Our objectives were to use the Nationwide Readmissions Database (NRD) to describe the overall burden of readmission in patients with IBD, including the total charges associated with readmission, and analyze the specific factors associated with hospital readmission within 90 days.
Methods
We conducted a retrospective cohort study using 2013 data from the NRD, a resource of the Healthcare Cost and Utilization Project (HCUP) State Inpatient Databases. Designed to be nationally representative in the adult population, the NRD is a publicly available all-payer inpatient database from the US that contains discharge data from 22 geographically dispersed states accounting for 49.3% of all US hospitalizations. Weights were assigned to each admission by HCUP to allow for national readmission analyses. The NRD contains over 100 clinical and nonclinical variables,12 including outcomes such as hospital length of stay (LOS), readmission, and total charges. The NRD also contains up to 15 diagnostic and procedure codes per admission based on International Classification of Diseases, Ninth Revision, Clinical Modification (ICD-9-CM) coding. This study was determined exempt from review by the University of North Carolina Institutional Review Board, given the deidentified nature of the data.

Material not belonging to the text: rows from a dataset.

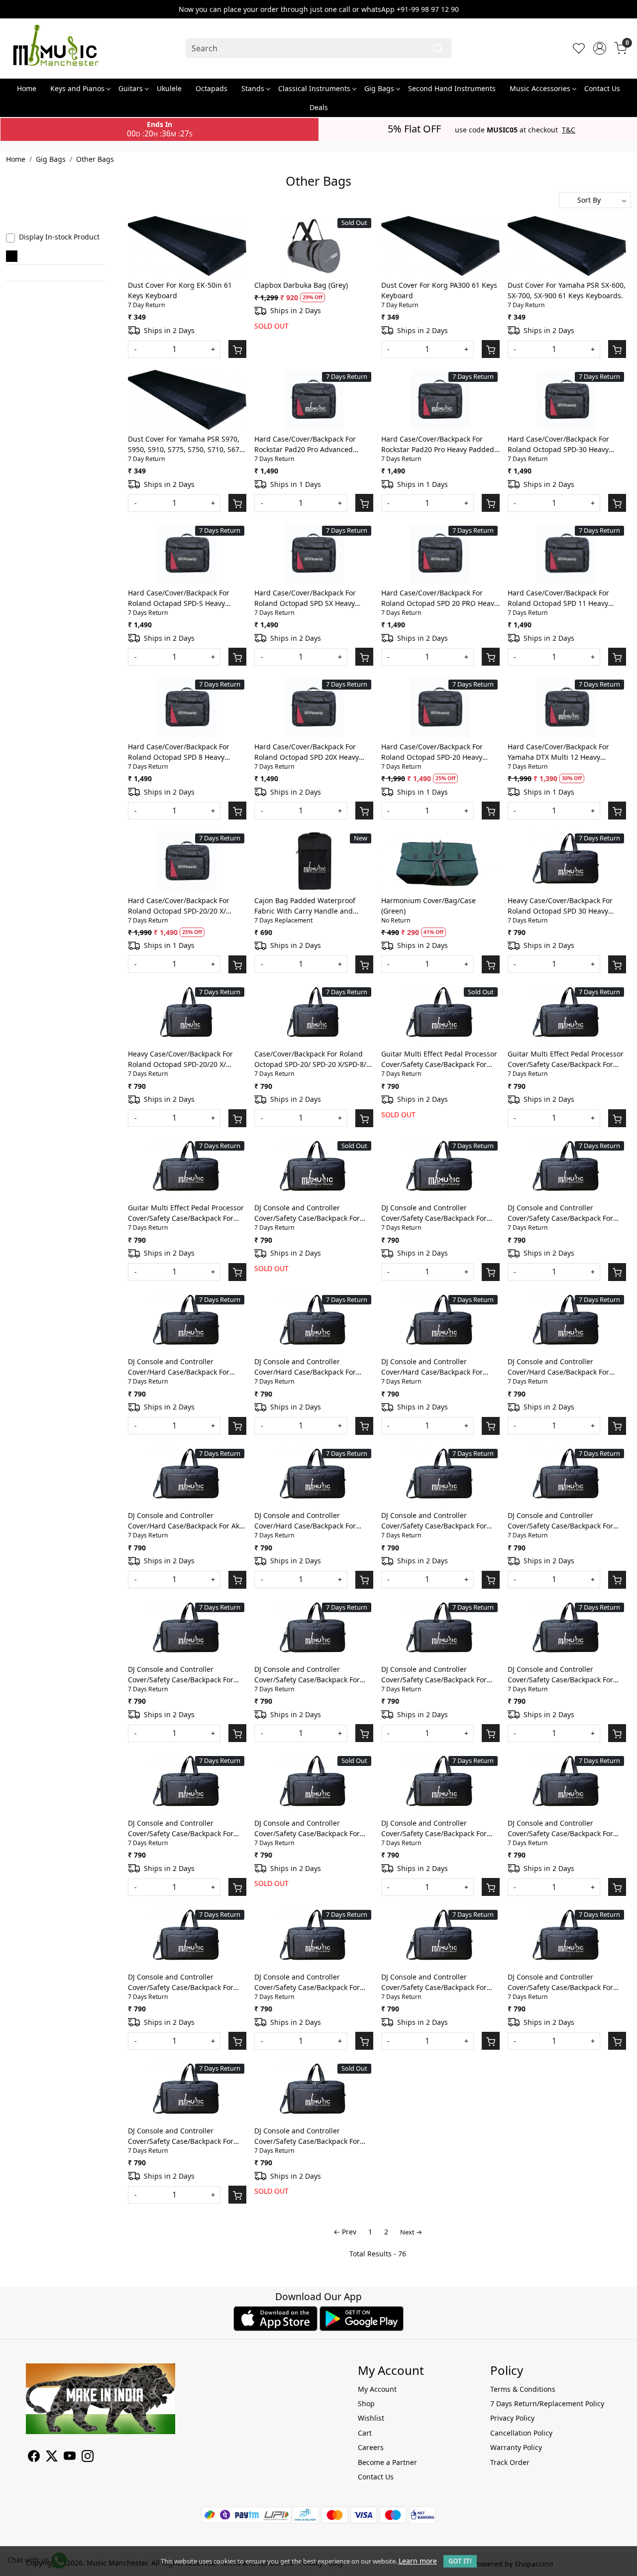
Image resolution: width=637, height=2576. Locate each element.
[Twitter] (52, 2457)
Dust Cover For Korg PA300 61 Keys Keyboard (439, 290)
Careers (371, 2447)
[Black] (11, 256)
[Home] (56, 48)
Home (26, 88)
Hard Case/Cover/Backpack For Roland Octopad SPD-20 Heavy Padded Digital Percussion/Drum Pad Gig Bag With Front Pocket (435, 752)
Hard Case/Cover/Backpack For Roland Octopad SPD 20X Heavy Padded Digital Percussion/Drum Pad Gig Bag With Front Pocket (308, 752)
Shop (366, 2403)
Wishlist (371, 2418)
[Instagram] (88, 2457)
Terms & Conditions (522, 2389)
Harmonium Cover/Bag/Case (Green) (428, 906)
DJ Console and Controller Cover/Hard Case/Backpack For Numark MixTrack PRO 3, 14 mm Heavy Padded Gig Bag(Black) (181, 1367)
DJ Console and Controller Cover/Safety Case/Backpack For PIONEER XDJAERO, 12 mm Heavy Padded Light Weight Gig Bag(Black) (436, 1828)
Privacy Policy (512, 2418)
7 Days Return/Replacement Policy (547, 2403)
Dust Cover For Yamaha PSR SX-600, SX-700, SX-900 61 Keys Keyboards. (567, 290)
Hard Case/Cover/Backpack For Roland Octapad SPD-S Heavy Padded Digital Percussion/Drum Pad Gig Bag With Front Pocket (182, 598)
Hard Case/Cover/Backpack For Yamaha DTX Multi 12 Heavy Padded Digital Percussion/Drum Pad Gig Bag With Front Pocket (562, 752)
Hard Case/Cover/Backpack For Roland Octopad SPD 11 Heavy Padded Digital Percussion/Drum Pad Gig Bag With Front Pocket (562, 598)
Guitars (130, 88)
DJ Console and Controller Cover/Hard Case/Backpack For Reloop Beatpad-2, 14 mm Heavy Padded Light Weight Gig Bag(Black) (308, 1521)
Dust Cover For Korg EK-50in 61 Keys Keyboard (180, 290)
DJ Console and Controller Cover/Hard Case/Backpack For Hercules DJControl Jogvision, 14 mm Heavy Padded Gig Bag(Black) (564, 1367)
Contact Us (602, 88)
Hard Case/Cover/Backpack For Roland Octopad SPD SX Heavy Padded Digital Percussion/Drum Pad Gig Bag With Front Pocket (308, 598)
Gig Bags (379, 88)
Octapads (211, 88)
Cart (365, 2433)
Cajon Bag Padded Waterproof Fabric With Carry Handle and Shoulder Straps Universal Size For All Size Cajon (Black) (311, 906)
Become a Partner (387, 2462)
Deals (319, 107)
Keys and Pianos (77, 88)
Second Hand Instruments (452, 88)
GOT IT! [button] (460, 2561)
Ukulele (169, 88)
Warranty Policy (516, 2447)
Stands (252, 88)
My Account (377, 2389)
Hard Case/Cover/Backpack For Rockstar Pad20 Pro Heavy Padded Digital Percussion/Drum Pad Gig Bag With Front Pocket (437, 444)
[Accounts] (599, 48)
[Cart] (237, 349)
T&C (568, 129)
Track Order (510, 2462)
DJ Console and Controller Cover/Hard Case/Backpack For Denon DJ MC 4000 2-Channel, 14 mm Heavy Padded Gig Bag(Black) (437, 1367)
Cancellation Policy (521, 2433)
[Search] (438, 48)
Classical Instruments (314, 88)
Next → (411, 2231)
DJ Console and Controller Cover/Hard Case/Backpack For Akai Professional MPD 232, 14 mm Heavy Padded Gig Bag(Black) (186, 1521)
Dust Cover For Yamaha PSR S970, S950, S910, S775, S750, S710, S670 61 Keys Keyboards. (185, 444)
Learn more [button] (418, 2561)
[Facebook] (34, 2457)
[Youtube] (70, 2457)
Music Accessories (540, 88)
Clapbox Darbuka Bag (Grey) (301, 285)
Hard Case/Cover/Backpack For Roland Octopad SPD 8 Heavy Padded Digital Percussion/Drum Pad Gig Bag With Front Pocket (182, 752)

We examined discharge data from patients age 17 and younger. Patients were determined to have IBD if they had a primary or secondary ICD-9-CM diagnosis code indicating CD (555.xx) or UC (556.xx) on the index admission. Given that patients with UC undergoing colectomy could have a scheduled readmission for repeat operation such as ileal pouchanal anastomosis within the 90 day follow-up for readmission, we excluded any patient with an ICD-9-CM code for colectomy. Approximately 1% of patients were given discharge codes for both CD and UC (n = 28), and to minimize misclassification of subgroups of IBD, we excluded those patients.
The primary outcome of interest, hospital readmission within 90 days of the index hospitalization, was determined using a unique identifier specific to the NRD to link discharge data of individual patients. We also evaluated the primary ICD-9- CM diagnosis code on readmission, LOS during all hospitalizations, and the total charges associated with readmission.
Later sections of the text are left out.